In addition to malicious and phishing websites, Web Threat Protection can block other websites. For example, Web Threat Protection blocks HTTP traffic that does not satisfy RFC standards. You can create a list of URLs whose content you trust. The Web Threat Protection component does not analyze information from trusted web addresses to check them for viruses or other threats. This option may be useful, for example, if the Web Threat Protection component interferes with the downloading of a file from a known website.
A URL may be the address of a specific web page or the address of a website.
Open the Kaspersky Security Center Administration Console.
In the Managed devices folder in the Administration Console tree, open the folder with the name of the administration group to which the relevant client computers belong.
In the workspace, select the Policies tab.
Select the necessary policy and double-click to open the policy properties.
In the policy window, select Essential Threat Protection → Web Threat Protection.
In the Security level block, click the Settings button.
In the window that opens, select the Trusted web addresses tab.
Select the Do not scan web traffic fromtrusted URLs check box.
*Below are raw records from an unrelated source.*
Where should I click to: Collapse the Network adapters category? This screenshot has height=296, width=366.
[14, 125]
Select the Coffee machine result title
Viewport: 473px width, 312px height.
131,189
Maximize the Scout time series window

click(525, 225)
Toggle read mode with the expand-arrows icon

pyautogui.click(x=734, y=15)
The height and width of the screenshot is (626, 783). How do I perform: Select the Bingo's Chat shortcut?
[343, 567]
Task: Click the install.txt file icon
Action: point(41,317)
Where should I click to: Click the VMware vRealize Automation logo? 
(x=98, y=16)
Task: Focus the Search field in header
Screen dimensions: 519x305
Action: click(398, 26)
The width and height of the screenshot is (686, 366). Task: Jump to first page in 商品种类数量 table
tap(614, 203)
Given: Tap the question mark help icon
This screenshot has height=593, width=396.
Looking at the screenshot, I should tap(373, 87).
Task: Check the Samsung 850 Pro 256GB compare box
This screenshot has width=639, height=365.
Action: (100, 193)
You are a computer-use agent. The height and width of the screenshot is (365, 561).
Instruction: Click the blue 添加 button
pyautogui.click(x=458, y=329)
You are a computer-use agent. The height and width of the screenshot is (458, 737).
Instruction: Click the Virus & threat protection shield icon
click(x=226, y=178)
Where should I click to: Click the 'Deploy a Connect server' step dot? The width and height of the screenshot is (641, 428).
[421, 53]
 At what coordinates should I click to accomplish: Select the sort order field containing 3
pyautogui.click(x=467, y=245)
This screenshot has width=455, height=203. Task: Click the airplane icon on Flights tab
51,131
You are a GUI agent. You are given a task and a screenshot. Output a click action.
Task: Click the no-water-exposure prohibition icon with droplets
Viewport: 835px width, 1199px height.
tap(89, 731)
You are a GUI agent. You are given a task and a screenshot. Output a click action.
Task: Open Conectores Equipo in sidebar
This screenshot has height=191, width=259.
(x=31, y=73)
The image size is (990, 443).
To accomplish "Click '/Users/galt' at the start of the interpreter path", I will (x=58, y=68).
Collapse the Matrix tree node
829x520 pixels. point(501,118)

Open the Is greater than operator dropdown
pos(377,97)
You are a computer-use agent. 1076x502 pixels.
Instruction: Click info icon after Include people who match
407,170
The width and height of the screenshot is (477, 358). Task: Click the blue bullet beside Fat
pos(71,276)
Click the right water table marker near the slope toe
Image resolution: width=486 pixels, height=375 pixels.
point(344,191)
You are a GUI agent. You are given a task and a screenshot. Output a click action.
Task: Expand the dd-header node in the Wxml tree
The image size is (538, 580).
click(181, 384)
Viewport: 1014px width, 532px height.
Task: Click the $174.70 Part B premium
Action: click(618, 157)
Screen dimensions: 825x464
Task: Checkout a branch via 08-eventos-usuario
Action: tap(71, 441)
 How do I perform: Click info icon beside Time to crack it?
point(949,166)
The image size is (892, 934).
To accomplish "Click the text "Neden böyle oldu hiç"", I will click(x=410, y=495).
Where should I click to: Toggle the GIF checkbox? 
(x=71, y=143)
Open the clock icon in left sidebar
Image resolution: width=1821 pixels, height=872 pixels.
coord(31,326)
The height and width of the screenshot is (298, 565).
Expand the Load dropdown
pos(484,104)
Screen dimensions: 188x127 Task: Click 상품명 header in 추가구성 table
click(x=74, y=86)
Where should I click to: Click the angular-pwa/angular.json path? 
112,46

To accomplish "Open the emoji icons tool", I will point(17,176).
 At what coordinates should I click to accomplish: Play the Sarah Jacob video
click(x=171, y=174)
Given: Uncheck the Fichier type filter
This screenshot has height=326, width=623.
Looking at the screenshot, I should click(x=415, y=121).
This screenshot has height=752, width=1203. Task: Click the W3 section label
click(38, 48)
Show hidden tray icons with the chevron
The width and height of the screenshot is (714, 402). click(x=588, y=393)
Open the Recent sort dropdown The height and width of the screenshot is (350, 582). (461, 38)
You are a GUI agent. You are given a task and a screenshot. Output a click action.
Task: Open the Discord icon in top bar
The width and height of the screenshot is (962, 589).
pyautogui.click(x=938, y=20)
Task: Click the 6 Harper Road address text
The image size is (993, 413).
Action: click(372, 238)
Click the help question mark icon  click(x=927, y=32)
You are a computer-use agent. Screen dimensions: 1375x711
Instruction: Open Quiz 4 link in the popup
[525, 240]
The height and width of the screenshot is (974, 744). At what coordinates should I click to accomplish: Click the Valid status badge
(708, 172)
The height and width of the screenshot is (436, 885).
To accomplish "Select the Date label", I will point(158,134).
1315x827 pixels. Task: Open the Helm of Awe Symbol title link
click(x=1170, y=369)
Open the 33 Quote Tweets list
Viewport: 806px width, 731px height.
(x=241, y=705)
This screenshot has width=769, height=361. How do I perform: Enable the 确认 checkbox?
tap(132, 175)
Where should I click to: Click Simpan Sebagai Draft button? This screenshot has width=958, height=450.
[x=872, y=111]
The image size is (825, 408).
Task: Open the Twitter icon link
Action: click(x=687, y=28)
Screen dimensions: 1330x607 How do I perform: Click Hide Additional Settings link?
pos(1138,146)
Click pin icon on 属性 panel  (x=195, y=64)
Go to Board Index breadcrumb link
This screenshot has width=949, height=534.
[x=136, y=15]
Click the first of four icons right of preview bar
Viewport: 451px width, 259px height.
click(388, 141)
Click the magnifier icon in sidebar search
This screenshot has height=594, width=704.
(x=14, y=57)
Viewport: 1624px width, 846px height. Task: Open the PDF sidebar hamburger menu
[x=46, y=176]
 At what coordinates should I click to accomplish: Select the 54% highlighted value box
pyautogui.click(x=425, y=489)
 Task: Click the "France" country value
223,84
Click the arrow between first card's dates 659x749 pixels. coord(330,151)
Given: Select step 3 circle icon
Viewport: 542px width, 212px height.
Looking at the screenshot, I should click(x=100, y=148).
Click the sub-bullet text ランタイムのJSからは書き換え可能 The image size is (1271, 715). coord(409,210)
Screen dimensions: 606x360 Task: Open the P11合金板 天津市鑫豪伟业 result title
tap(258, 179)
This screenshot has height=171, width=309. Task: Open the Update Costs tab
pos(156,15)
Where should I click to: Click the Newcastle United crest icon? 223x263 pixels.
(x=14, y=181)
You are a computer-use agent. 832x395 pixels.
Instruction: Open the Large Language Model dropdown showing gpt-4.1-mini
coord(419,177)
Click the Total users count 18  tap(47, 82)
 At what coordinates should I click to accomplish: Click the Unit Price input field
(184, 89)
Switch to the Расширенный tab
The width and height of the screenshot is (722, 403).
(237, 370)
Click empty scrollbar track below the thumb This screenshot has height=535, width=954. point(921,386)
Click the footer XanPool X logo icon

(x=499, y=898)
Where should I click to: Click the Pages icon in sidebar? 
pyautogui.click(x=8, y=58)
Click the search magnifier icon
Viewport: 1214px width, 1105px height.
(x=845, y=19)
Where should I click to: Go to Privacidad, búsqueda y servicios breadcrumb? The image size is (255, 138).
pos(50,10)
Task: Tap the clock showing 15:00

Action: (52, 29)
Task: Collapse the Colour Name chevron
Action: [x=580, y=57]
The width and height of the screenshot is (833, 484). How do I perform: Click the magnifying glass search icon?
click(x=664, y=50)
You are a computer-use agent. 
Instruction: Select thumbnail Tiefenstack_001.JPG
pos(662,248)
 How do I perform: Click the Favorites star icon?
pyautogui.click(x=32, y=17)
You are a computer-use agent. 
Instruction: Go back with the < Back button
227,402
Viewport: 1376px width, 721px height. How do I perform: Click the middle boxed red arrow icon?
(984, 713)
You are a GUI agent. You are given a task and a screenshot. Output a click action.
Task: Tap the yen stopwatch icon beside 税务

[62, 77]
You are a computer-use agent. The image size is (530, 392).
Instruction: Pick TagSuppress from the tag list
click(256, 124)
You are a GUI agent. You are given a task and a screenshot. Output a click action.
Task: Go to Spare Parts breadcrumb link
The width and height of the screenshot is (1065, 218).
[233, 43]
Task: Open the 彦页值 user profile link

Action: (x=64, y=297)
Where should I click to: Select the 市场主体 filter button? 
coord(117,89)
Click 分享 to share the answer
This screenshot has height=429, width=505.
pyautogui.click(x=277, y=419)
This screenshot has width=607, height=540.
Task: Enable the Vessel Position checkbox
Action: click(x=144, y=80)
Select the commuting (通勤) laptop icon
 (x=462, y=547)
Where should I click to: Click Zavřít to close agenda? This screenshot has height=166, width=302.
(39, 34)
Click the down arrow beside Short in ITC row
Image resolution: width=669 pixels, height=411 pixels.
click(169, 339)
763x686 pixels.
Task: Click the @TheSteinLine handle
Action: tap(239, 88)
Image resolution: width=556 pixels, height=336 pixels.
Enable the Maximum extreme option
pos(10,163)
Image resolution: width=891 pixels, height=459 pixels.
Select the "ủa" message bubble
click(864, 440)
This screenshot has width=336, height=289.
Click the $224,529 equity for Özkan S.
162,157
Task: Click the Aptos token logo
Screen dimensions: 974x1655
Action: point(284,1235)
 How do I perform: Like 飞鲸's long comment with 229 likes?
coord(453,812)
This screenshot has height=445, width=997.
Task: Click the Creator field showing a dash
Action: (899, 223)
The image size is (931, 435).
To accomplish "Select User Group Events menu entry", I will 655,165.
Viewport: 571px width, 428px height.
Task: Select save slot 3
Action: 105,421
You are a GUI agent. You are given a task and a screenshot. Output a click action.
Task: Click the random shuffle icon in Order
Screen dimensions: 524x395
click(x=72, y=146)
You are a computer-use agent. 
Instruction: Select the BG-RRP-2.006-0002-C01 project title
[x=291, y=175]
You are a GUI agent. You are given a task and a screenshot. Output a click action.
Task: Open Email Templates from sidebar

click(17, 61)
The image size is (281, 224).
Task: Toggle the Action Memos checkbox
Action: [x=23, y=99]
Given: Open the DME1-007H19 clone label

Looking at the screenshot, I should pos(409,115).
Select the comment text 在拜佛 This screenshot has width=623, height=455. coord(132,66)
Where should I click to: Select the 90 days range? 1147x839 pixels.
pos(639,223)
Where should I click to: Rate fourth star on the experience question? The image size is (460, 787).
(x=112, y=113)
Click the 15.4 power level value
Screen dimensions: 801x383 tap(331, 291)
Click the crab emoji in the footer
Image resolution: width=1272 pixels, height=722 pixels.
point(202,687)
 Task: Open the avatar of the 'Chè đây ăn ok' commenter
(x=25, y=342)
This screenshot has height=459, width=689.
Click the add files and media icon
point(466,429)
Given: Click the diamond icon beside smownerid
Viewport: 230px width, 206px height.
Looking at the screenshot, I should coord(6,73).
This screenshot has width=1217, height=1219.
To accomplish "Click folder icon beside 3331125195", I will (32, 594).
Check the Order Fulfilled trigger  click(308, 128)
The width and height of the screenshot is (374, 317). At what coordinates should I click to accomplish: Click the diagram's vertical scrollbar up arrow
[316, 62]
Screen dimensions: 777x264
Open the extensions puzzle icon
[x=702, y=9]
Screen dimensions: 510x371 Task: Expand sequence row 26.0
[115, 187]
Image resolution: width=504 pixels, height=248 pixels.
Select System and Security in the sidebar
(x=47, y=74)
If the check box is selected, the Web Threat Protection component does not scan the content of web pages or websites whose addresses are included in the list of trusted web addresses. You can add both the specific address and the address mask of a web page/website to the list of trusted web addresses.
Create a list of URLs / web pages whose content you trust.
Kaspersky Endpoint Security supports the * and ? characters when entering a mask.
In the main window of the Web Console, select Devices → Policies & Profiles.
Click the name of the Kaspersky Endpoint Security policy.
The policy properties window opens.
Select the Application settings tab.
Go to Essential Threat Protection → Web Threat Protection.
Under Trusted web addresses, select the Do not scan web traffic from trusted web addresses check box.
If the check box is selected, the Web Threat Protection component does not scan the content of web pages or websites whose addresses are included in the list of trusted web addresses. You can add both the specific address and the address mask of a web page/website to the list of trusted web addresses.
Create a list of URLs / web pages whose content you trust.
Kaspersky Endpoint Security supports the * and ? characters when entering a mask.
In the application settings window, select Essential Threat Protection → Web Threat Protection.
Click Advanced Settings.
Select the Do not scan web traffic fromtrusted URLs check box.
If the check box is selected, the Web Threat Protection component does not scan the content of web pages or websites whose addresses are included in the list of trusted web addresses. You can add both the specific address and the address mask of a web page/website to the list of trusted web addresses.
Create a list of URLs / web pages whose content you trust.
Kaspersky Endpoint Security supports the * and ? characters when entering a mask.
As a result, Web Threat Protection does not scan traffic of trusted web addresses. The user always can open a trusted website and download a file from that website. If you could not gain access to the website, check the settings of Encrypted connections scan, Web Control, and Network ports monitoring components. If Kaspersky Endpoint Security detects a file downloaded from a trusted website as malicious, you can add this file to exclusions.
You can also create a general list of exclusions for encrypted connections. In this case, Kaspersky Endpoint Security does not scan HTTPS traffic of trusted web addresses when Web Threat Protection, Mail Threat Protection, Web Control components are doing their work.